-- Extracted entries follows --
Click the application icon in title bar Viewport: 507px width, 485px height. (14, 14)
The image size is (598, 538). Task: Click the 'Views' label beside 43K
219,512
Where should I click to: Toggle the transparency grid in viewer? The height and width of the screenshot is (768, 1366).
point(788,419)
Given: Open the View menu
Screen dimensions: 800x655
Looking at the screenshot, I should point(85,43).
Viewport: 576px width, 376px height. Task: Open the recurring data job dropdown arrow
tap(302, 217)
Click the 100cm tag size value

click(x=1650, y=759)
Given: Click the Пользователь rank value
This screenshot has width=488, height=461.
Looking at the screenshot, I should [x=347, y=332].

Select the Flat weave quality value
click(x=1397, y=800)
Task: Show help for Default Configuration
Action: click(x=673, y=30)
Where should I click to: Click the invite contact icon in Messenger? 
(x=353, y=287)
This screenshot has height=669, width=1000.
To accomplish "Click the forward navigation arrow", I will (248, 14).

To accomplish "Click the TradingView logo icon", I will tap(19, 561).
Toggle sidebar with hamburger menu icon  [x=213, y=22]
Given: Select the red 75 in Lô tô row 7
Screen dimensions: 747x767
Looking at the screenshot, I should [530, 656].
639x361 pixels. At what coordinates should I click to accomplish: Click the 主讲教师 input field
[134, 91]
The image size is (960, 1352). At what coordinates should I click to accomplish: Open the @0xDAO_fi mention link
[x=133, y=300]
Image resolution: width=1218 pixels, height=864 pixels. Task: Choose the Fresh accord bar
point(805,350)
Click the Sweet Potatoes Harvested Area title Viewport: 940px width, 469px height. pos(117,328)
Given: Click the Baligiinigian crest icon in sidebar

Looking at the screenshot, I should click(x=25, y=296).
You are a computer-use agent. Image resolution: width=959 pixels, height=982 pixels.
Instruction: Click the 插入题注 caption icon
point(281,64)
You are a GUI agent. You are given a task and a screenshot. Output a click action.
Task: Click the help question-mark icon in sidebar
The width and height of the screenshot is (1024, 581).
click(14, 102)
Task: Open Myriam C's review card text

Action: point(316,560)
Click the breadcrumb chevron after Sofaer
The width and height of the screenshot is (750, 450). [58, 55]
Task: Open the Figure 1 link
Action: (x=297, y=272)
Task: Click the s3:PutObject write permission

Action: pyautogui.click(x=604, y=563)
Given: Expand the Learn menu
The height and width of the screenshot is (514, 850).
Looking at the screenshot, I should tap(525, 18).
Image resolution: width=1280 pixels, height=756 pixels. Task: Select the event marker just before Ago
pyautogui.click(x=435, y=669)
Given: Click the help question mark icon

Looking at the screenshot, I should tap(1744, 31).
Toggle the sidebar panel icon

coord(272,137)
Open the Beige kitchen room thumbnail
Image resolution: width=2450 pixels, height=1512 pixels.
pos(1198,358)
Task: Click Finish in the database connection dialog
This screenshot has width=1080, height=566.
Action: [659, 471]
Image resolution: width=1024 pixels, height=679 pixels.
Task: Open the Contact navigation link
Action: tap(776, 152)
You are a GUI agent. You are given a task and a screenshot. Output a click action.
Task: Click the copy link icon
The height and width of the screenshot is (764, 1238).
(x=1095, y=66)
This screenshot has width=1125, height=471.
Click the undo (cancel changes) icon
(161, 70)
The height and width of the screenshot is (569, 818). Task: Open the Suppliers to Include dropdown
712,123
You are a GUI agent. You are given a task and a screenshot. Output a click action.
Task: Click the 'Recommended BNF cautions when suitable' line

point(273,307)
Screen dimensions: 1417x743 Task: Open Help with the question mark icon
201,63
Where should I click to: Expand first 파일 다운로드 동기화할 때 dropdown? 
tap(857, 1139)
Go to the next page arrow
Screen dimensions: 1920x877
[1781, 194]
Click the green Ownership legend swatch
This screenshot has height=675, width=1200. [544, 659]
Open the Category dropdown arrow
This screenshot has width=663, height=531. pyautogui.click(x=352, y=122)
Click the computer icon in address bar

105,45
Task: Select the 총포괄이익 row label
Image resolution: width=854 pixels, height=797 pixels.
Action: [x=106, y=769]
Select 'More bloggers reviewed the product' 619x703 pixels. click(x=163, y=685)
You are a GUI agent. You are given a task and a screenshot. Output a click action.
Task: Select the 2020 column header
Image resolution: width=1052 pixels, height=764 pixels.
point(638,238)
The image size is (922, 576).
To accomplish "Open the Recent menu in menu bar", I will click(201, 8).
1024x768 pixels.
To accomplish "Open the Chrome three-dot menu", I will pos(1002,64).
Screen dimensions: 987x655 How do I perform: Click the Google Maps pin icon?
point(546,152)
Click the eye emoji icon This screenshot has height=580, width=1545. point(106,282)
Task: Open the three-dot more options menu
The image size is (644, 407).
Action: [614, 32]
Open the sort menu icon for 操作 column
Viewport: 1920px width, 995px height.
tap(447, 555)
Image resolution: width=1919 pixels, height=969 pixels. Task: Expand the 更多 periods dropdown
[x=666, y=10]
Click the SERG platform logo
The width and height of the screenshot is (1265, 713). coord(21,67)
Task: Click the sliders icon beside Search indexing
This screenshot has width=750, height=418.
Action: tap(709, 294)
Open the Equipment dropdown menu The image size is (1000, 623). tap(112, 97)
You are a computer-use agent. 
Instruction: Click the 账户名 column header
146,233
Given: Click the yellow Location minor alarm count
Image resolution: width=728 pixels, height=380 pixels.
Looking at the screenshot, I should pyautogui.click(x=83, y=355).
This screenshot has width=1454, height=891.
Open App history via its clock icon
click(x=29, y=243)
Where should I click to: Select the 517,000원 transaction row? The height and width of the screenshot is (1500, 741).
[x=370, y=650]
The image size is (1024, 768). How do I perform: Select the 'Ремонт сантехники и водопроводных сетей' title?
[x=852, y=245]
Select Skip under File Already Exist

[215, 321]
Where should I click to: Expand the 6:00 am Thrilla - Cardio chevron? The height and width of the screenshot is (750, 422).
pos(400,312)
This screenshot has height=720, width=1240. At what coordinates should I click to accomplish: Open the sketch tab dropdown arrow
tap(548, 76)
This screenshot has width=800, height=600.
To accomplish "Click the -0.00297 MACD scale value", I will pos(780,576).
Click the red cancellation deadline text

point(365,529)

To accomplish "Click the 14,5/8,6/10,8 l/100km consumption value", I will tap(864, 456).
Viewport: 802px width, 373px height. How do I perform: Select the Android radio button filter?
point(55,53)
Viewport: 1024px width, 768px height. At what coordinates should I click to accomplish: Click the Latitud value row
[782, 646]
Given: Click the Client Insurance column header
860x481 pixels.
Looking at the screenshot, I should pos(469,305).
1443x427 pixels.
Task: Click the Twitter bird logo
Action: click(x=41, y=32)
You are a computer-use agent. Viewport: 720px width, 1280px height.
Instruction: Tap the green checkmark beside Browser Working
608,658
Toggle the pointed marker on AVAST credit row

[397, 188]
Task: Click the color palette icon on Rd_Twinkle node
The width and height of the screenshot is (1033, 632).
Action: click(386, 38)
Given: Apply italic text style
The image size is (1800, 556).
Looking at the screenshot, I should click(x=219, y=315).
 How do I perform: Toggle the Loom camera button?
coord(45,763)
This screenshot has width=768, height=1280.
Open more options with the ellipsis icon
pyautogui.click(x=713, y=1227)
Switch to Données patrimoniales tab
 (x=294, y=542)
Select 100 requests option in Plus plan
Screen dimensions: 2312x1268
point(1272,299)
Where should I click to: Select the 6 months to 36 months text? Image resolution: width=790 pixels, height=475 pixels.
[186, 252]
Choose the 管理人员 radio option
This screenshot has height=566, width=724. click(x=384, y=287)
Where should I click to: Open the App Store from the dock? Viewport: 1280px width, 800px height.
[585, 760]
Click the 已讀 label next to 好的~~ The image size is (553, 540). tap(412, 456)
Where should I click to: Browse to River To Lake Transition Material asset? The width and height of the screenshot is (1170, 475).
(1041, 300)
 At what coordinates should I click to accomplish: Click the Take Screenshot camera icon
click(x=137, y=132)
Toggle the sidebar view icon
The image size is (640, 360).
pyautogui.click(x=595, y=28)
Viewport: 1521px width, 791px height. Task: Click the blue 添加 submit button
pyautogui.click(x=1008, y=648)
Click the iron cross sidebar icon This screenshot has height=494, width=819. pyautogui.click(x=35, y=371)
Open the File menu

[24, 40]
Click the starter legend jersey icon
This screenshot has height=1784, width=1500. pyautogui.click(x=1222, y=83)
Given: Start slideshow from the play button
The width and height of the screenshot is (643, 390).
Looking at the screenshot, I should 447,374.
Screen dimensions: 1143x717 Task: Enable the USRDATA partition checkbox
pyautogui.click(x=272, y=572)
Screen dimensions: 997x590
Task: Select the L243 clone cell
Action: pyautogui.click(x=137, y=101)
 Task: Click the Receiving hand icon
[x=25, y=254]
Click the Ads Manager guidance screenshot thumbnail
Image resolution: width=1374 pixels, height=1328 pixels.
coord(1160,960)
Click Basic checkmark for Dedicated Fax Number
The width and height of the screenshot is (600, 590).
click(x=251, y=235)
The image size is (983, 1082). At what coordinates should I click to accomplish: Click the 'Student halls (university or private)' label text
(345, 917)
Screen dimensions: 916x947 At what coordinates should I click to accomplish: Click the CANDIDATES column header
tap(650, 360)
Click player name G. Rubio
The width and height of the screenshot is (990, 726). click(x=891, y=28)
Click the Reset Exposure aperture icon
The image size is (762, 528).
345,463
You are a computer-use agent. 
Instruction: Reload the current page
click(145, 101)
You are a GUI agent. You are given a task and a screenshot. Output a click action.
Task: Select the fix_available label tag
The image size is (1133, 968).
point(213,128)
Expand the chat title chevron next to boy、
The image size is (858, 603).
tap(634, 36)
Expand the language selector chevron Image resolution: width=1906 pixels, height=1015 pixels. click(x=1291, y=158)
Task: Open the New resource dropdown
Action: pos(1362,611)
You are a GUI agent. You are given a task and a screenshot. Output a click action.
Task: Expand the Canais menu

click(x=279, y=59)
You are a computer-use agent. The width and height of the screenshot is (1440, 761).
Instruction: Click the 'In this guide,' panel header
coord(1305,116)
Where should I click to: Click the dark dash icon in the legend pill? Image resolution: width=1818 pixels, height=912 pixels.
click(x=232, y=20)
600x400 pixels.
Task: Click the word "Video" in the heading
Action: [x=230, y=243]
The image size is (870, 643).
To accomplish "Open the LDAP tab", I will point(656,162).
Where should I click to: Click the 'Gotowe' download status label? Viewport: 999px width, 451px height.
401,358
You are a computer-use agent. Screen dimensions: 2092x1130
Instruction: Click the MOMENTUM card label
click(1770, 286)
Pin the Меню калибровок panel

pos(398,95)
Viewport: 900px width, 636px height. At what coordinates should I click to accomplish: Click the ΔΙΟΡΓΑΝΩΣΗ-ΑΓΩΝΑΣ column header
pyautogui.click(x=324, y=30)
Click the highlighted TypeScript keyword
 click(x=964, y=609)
-- Extracted entries concluded --
> **Requirement**: Reproduce verbatim the stretch of lines beginning with the one containing "The image size is (870, 643)." and ending at the close of the entries above.

> **Task solution**:
The image size is (870, 643).
To accomplish "Open the LDAP tab", I will point(656,162).
Where should I click to: Click the 'Gotowe' download status label? Viewport: 999px width, 451px height.
401,358
You are a computer-use agent. Screen dimensions: 2092x1130
Instruction: Click the MOMENTUM card label
click(1770, 286)
Pin the Меню калибровок panel

pos(398,95)
Viewport: 900px width, 636px height. At what coordinates should I click to accomplish: Click the ΔΙΟΡΓΑΝΩΣΗ-ΑΓΩΝΑΣ column header
pyautogui.click(x=324, y=30)
Click the highlighted TypeScript keyword
 click(x=964, y=609)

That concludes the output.